(Continued from here.)
The Simhat Torah morning service is my favorite of the year. Everyone is exhausted from last night's party, and it doesn't seem possible that we can be any happier today--but we are. The Sanctuary has been cleared of chairs, so we each grab our own from stacks lining the walls and create wavy, drunken-looking rows close to the Ark, as if we can't bear to be too far away from the scrolls after so many hours holding them close. We pray quietly and I feel joy start to fill the room like wine poured slowly into a goblet. The words we whisper and patterns of sunlight on the carpet are no different than any other early morning, but I can hear in the spaces between verses, see in our smiles hello and quick turning of pages the anticipation of flying around the room once again, hands clasped tighter than ever as we wait for the moment of beginning, of hearing new songs in old words.

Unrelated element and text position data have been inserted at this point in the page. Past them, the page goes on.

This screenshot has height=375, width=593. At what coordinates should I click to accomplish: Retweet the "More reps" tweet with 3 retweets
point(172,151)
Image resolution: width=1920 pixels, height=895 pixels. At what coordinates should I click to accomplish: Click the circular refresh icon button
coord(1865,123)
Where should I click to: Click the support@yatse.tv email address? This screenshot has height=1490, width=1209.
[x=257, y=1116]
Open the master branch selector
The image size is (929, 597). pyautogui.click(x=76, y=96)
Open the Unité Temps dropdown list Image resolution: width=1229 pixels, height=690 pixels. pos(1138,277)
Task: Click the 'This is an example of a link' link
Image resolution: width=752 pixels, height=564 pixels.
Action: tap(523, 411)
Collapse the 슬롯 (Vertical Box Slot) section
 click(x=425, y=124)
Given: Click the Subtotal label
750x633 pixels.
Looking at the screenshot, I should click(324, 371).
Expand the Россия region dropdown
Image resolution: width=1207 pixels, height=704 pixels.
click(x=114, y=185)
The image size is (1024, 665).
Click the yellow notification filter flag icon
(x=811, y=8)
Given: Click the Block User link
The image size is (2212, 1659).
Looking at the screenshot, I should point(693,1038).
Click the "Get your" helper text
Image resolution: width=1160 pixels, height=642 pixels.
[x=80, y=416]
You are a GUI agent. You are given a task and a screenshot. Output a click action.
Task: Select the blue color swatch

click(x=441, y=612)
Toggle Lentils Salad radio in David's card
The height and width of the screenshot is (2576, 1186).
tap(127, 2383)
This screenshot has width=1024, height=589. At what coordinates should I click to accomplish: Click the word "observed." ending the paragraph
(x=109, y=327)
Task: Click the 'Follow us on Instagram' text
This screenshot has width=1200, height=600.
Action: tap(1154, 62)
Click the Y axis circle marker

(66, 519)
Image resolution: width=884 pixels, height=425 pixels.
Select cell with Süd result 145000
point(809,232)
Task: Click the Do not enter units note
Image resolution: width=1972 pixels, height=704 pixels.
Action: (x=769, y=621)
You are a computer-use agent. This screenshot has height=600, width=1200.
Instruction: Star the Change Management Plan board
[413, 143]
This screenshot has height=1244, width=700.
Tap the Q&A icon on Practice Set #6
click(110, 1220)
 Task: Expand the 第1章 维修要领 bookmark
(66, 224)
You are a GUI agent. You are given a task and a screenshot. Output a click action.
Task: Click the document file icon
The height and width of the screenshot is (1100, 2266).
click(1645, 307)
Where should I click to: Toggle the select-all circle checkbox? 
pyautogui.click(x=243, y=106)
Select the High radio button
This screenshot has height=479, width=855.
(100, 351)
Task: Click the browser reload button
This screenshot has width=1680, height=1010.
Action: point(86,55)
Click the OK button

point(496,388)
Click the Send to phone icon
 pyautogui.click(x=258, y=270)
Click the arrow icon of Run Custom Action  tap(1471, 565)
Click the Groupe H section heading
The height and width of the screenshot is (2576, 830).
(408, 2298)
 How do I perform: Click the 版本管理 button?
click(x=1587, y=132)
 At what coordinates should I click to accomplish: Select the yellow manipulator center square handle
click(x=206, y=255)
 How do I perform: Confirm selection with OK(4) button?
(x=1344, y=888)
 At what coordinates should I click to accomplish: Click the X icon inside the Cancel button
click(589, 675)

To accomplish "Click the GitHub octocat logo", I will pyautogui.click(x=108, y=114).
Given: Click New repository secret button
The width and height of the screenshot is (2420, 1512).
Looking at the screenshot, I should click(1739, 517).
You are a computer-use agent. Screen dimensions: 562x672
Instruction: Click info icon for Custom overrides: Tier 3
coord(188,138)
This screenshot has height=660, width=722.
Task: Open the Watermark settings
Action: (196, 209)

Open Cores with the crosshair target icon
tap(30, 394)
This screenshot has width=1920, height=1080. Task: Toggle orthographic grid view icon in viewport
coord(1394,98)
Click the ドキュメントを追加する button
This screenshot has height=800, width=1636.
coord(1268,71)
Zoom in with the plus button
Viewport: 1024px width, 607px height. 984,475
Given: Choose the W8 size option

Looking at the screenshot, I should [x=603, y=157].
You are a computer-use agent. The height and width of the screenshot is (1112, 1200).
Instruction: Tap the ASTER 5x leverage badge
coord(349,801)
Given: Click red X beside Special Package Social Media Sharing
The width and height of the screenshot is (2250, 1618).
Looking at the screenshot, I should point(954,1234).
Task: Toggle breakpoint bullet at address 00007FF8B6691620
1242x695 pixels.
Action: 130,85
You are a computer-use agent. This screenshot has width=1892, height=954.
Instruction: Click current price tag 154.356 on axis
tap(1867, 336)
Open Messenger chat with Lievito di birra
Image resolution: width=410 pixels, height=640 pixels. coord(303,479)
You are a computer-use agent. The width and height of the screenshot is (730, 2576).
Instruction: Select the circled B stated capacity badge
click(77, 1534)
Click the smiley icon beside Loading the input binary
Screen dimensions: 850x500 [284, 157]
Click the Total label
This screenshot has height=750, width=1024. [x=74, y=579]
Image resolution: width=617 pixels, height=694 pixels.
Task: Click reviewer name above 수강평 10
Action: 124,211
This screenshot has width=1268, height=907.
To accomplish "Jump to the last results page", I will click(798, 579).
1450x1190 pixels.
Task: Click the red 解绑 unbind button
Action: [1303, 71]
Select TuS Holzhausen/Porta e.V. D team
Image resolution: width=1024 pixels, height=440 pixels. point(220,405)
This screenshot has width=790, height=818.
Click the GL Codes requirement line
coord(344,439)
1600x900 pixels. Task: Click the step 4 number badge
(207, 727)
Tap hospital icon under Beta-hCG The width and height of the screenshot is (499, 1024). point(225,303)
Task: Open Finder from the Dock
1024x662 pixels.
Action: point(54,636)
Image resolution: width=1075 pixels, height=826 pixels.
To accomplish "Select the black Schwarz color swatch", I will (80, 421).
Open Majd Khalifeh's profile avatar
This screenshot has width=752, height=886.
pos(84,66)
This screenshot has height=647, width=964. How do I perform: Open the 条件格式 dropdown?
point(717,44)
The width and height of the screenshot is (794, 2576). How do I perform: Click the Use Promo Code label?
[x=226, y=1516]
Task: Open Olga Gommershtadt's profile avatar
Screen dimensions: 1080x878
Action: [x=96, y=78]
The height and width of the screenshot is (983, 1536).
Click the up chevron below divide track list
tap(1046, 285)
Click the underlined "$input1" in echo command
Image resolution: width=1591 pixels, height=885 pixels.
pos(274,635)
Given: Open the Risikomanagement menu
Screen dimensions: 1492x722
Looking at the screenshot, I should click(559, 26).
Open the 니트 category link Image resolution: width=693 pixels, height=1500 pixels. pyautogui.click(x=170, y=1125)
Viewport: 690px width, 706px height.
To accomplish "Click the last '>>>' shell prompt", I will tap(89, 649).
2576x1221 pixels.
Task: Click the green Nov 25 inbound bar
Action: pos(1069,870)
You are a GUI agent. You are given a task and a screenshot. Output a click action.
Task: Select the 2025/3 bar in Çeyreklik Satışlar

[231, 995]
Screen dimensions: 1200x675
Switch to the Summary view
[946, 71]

This year I get to chant those words. Usually I show up in sneakers and a T-shirt appropriate to the dishevelment of dancing every single hakafah (circuit around the room), but today I wear a fancy skirt in honor of reading the beginning of Bereshit, and my feet hurt in new shoes. I don't mind. I dance like a child pushed on a swing: more! faster! higher! taking breaks to greet friends and run out to the street corner, the only quiet place on the entire block, in order to practice my portion for the ten thousandth time. I want the melody to become automatic, part of my breath, so I can see those birds and beasts and creeping things clearly in my mind's eye as I sing.